GOAL.
Please output every line of the listing below without changing anything.
## START SOURCE RECORDS
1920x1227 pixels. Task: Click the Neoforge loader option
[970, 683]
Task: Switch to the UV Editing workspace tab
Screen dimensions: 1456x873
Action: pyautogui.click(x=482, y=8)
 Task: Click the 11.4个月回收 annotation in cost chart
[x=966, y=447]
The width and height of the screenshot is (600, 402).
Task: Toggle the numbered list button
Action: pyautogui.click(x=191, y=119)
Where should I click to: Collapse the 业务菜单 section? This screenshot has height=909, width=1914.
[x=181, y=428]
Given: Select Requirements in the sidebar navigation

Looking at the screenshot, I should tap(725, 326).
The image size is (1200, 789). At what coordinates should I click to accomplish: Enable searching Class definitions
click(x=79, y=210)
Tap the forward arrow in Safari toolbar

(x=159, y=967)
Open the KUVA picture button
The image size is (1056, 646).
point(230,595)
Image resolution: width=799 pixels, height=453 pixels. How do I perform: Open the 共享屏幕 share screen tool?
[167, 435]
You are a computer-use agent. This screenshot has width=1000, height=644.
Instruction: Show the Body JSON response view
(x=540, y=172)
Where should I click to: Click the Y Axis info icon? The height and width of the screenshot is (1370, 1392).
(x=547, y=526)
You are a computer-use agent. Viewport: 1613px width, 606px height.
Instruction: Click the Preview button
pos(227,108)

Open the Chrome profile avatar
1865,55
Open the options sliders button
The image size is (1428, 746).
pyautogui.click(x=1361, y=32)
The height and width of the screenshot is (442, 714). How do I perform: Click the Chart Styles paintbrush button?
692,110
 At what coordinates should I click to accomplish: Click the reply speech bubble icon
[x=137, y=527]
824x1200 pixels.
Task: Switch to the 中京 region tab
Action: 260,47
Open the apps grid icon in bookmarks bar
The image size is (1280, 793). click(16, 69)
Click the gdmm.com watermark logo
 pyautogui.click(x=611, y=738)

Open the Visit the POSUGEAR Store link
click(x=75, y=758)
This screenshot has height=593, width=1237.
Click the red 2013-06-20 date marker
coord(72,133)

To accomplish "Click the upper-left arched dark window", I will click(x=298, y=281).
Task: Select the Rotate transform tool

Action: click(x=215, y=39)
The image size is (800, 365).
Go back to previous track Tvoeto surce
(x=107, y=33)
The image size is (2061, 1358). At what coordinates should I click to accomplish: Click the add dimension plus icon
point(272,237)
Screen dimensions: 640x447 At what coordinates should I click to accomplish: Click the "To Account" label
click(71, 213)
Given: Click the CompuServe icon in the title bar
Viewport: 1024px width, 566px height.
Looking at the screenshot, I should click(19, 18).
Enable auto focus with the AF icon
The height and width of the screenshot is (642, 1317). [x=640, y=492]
## END SOURCE RECORDS
CORRECT OUTPUT.
1920x1227 pixels. Task: Click the Neoforge loader option
[970, 683]
Task: Switch to the UV Editing workspace tab
Screen dimensions: 1456x873
Action: pyautogui.click(x=482, y=8)
 Task: Click the 11.4个月回收 annotation in cost chart
[x=966, y=447]
The width and height of the screenshot is (600, 402).
Task: Toggle the numbered list button
Action: pyautogui.click(x=191, y=119)
Where should I click to: Collapse the 业务菜单 section? This screenshot has height=909, width=1914.
[x=181, y=428]
Given: Select Requirements in the sidebar navigation

Looking at the screenshot, I should tap(725, 326).
The image size is (1200, 789). At what coordinates should I click to accomplish: Enable searching Class definitions
click(x=79, y=210)
Tap the forward arrow in Safari toolbar

(x=159, y=967)
Open the KUVA picture button
The image size is (1056, 646).
point(230,595)
Image resolution: width=799 pixels, height=453 pixels. How do I perform: Open the 共享屏幕 share screen tool?
[167, 435]
You are a computer-use agent. This screenshot has width=1000, height=644.
Instruction: Show the Body JSON response view
(x=540, y=172)
Where should I click to: Click the Y Axis info icon? The height and width of the screenshot is (1370, 1392).
(x=547, y=526)
You are a computer-use agent. Viewport: 1613px width, 606px height.
Instruction: Click the Preview button
pos(227,108)

Open the Chrome profile avatar
1865,55
Open the options sliders button
The image size is (1428, 746).
pyautogui.click(x=1361, y=32)
The height and width of the screenshot is (442, 714). How do I perform: Click the Chart Styles paintbrush button?
692,110
 At what coordinates should I click to accomplish: Click the reply speech bubble icon
[x=137, y=527]
824x1200 pixels.
Task: Switch to the 中京 region tab
Action: 260,47
Open the apps grid icon in bookmarks bar
The image size is (1280, 793). click(16, 69)
Click the gdmm.com watermark logo
 pyautogui.click(x=611, y=738)

Open the Visit the POSUGEAR Store link
click(x=75, y=758)
This screenshot has height=593, width=1237.
Click the red 2013-06-20 date marker
coord(72,133)

To accomplish "Click the upper-left arched dark window", I will click(x=298, y=281).
Task: Select the Rotate transform tool

Action: click(x=215, y=39)
The image size is (800, 365).
Go back to previous track Tvoeto surce
(x=107, y=33)
The image size is (2061, 1358). At what coordinates should I click to accomplish: Click the add dimension plus icon
point(272,237)
Screen dimensions: 640x447 At what coordinates should I click to accomplish: Click the "To Account" label
click(71, 213)
Given: Click the CompuServe icon in the title bar
Viewport: 1024px width, 566px height.
Looking at the screenshot, I should click(19, 18).
Enable auto focus with the AF icon
The height and width of the screenshot is (642, 1317). [x=640, y=492]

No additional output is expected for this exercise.